Монтини молча отвернулась к стене.
– Мы с ним побежали, – продолжала Аня, – куда, не знаю. Сколько времени неслись между деревьями? Мне показалось, что год прошел. Потом Гоша упал, закричал и остался лежать. Я его стала трясти, но брат не вставал.
Аня закрыла лицо руками.
– А дальше отрывочные воспоминания. У меня в кармане кукла была, я ее потеряла. Волосы в разные стороны мотаются, заколка куда-то делась. Плачу. Хожу между деревьями. Ем мох. Холодно. Потом я легла, сил нет.
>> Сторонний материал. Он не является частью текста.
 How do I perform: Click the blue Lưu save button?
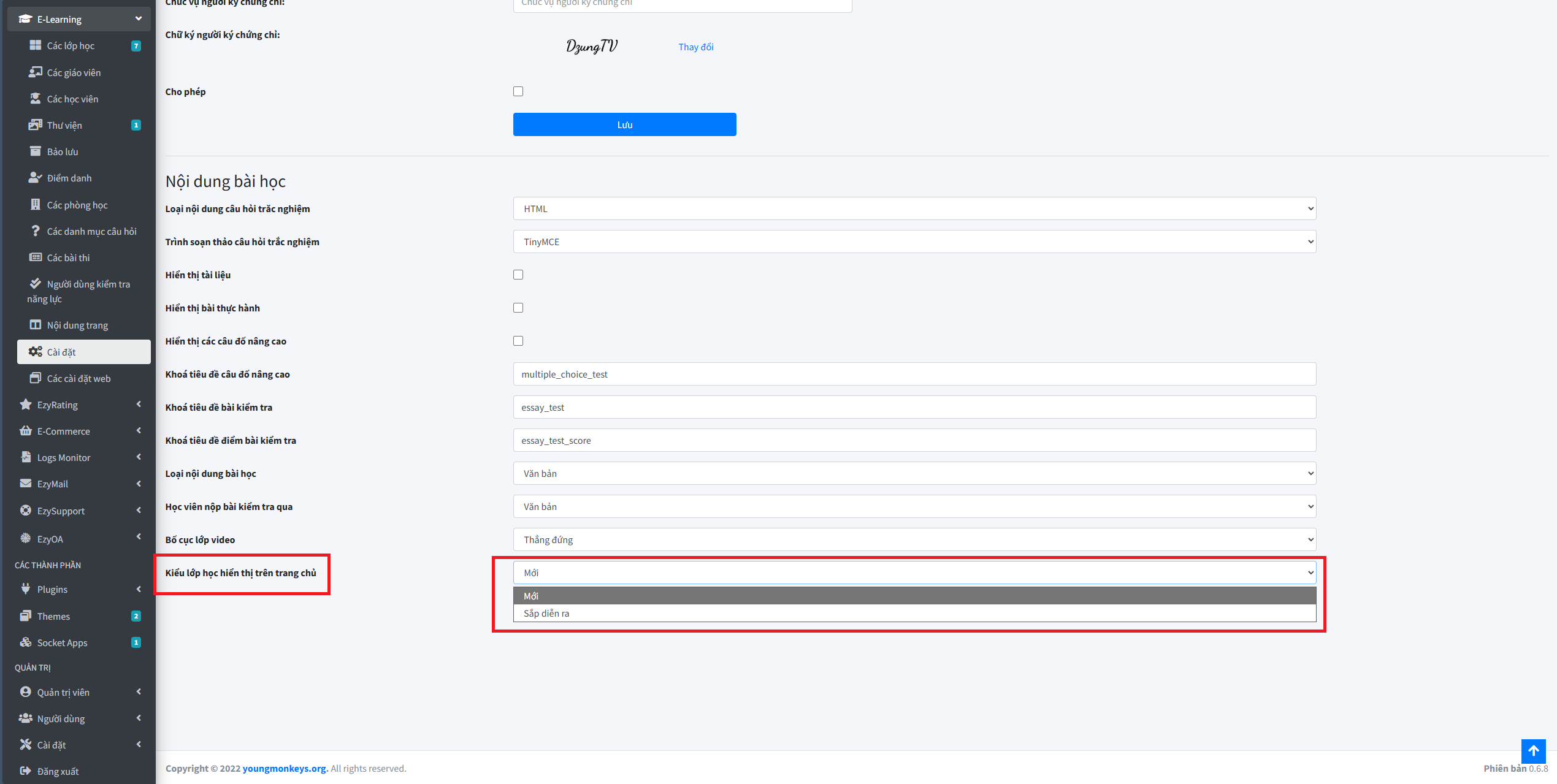[624, 124]
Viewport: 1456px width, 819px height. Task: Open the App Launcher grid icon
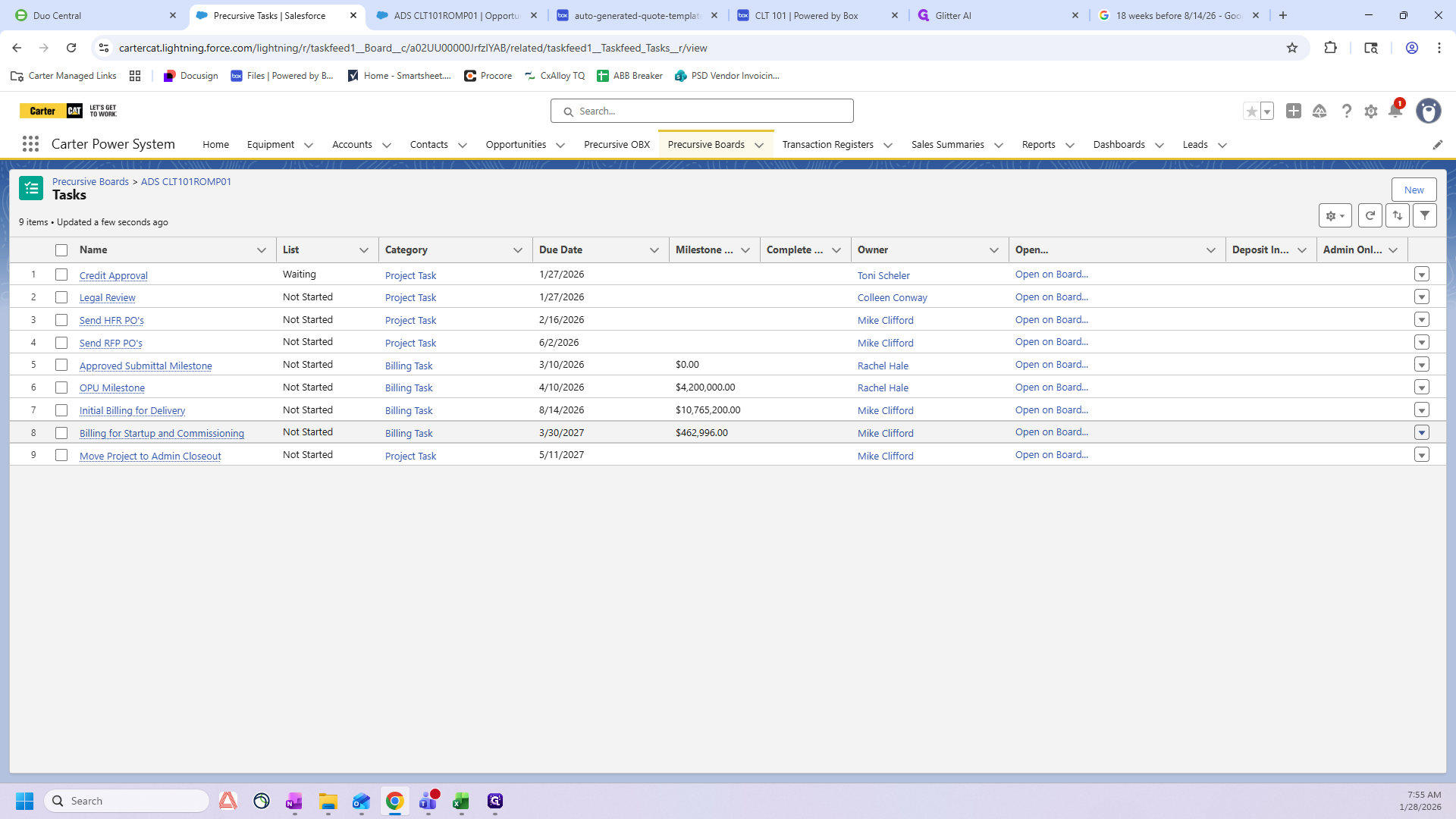[x=30, y=144]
И вдруг мужчина с женщиной… Когда они ко мне подошли, наступила темнота. Это все.
– Понятно теперь, почему в кармане девочки нашли медальон Рады, – мрачно сказал Никита Сергеевич. – Нина сдернула его с шеи цыганки, когда ту бросили голой в кусты сныти. Украшение она присвоила, а в ночь поджога потеряла его. В спальне Аракина боялась медальон оставить, вдруг кто найдет, при себе чужой талисман таскала.
– Я не убивала братьев и Зину! – воскликнула Аня. – Хотела это сделать! Да! Хотела. Но потом поняла: нельзя! Стала думать, как мне дальше жить.
– Врет! – закричала Наталья. – Степа тебя видела в кухне с бутылочкой темного стекла в кулаке. Ты Вите подлила устричный соус. Знала про его аллергию! Дрянь!
Аня посмотрела на меня в упор.
– Степанида! Вы хорошо рассмотрели название приправы?
– Вообще его не видела, – честно ответила я, – из твоей руки только горлышко торчало.
Анна усмехнулась:
– Я держала соус терияки, его в темную тару фасуют.
– Нет, нет, нет, врешь! – впала в истерику Монтини.
– Можете доказать, что я брала устричный соус? – спросила Аня. – А не терияки? Определенно нет. А вот у меня есть свидетель.
– Чего? – неожиданно спросила Монтини.
– Всего, – отрезала Аня, посмотрела на Небова, и в ту же секунду дверь в кабинет открылась, впустив старика.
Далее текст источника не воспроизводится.